As of 6/28/00, she had not improved much. She had eaten only small amounts of food so I put gel cat vitamins in her mouth three times a day. I also moved her legs three times a day so the muscles did not harden. Her toe pads on the bad leg were now purple and not pink. She had regained some use of her bad leg above the knee. Her bad leg was still unresponsive to pain or muscle movement below the knee. Kisty had taken to her cage and seemed content. She purred a lot except when I did her physical therapy which made her cry out. It must have hurt. At least she felt something in some parts of her legs.
On 7/3/00, she went back to the vet again. This time, when the vet hurt her bad foot, she felt it (she screamed). He gave me appetite stimulant pills to give her. With these pills she began eating. By 7/8/00, she was almost fully recovered. She was eating a lot, drinking, running, and had regained almost full use of herself except for her right toes. It was Saturday (the vets are closed) so I groomed her and trimmed her nails around 2:30 pm. She seemed perfectly fine. At 4:30, I discovered her laying in her litter pan. She has just made a large poop (the first since she had her first clot) which had triggered another clot. This time, she was like a rag doll. It had just happened and her eyes were partially shut and jumping from one side to the other. I think she was having a seizure but with no body movement. She was unresponsive. About a half hour later, her eyes cleared, she could look at me and recognize me, she meowed, and she could feel her legs somewhat but could not stand for more than a few seconds. Then, she vomited her stomach contents. About a half hour later, she began rapid, shallow breaths (I assume tachycardia). After a short time, her heart failed. She died about 6:30 pm on 7/8/00. Another blood clot or piece of tumor must have logged someplace fatal this time. I believe it was her heart or brain (a stroke). Her body was drained of blood but still very pliable when I buried her shortly thereafter. I will always feel guilty for time not spent with my sweet Kissy-Pop.
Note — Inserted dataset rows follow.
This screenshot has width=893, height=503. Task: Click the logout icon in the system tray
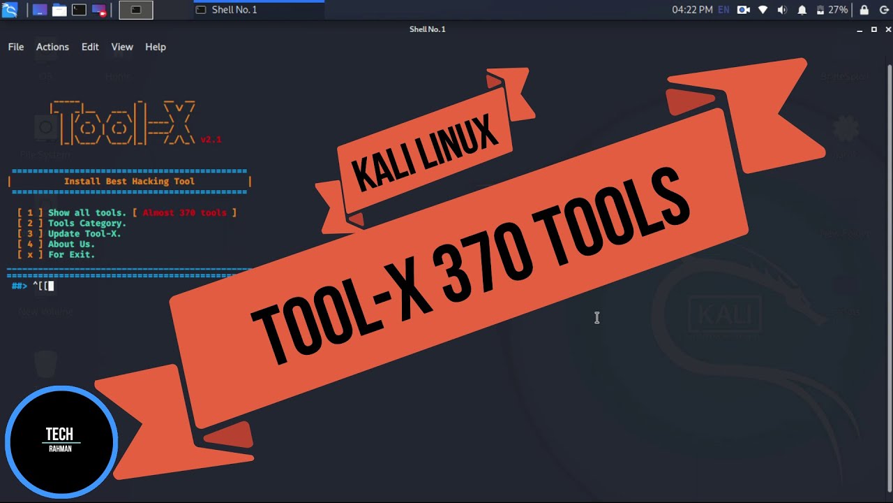tap(884, 10)
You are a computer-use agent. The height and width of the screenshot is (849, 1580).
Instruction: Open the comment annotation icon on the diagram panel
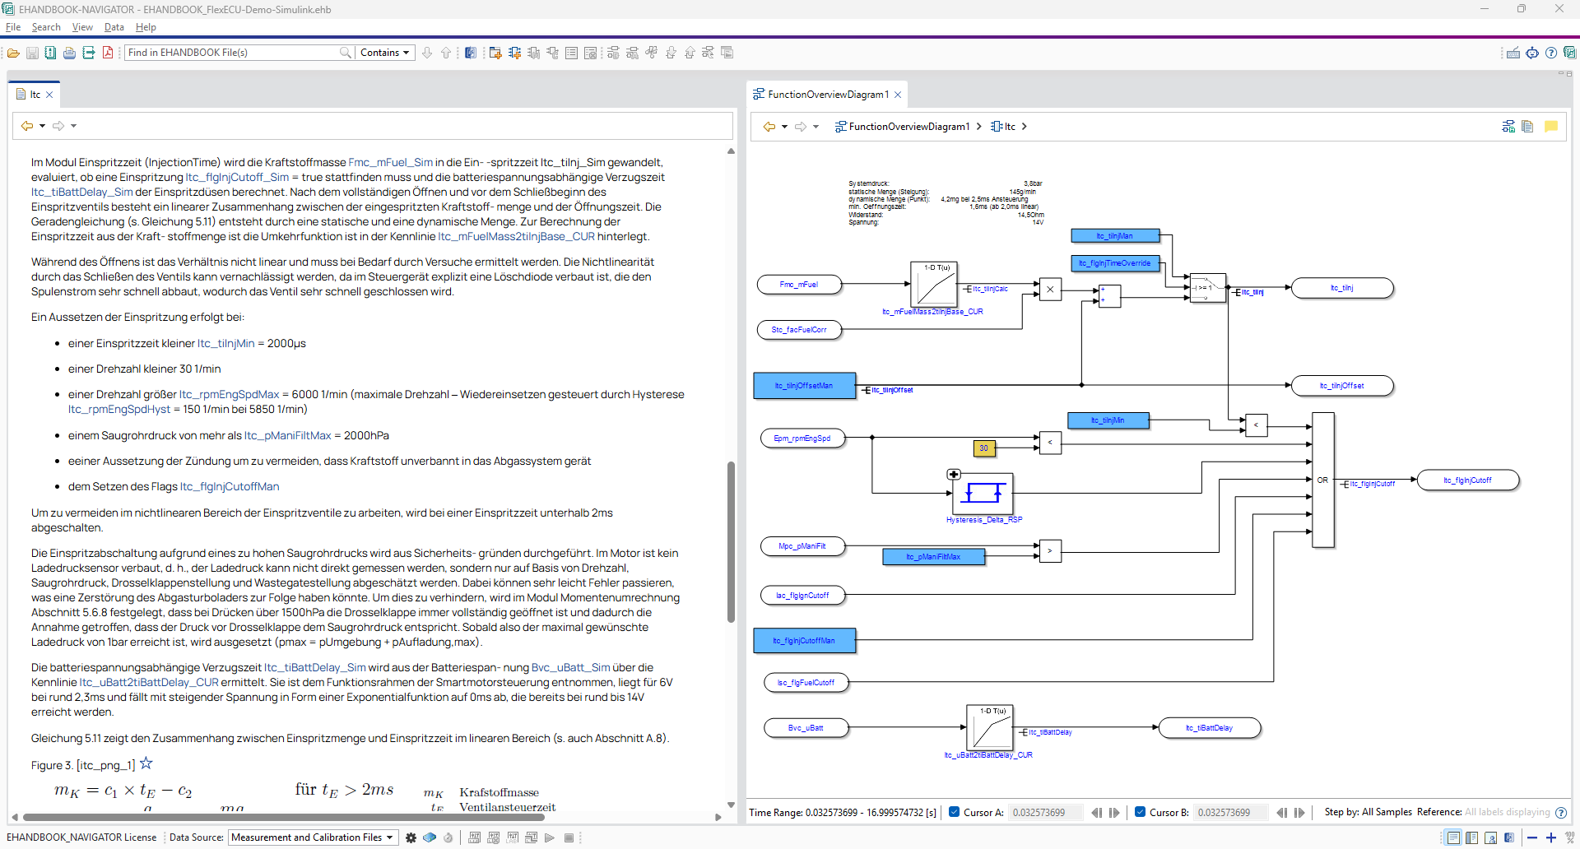coord(1552,126)
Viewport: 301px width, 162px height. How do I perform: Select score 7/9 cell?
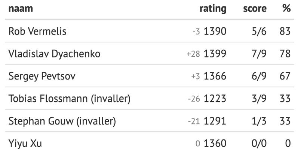[259, 54]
In 2002, I read an article that described the problems that Kisty had. She most likely had hypertropic cardiomyopathy that resulted in the thromboembolism or "saddle clot" that paralyzed her legs and later resulted in a clot that logged in a fatal location.
Someone asked me on 5/25/05 how I came up with the name Kisty. It is simply a slurring of the word, "Kitty." It is baby talk if you will for that word.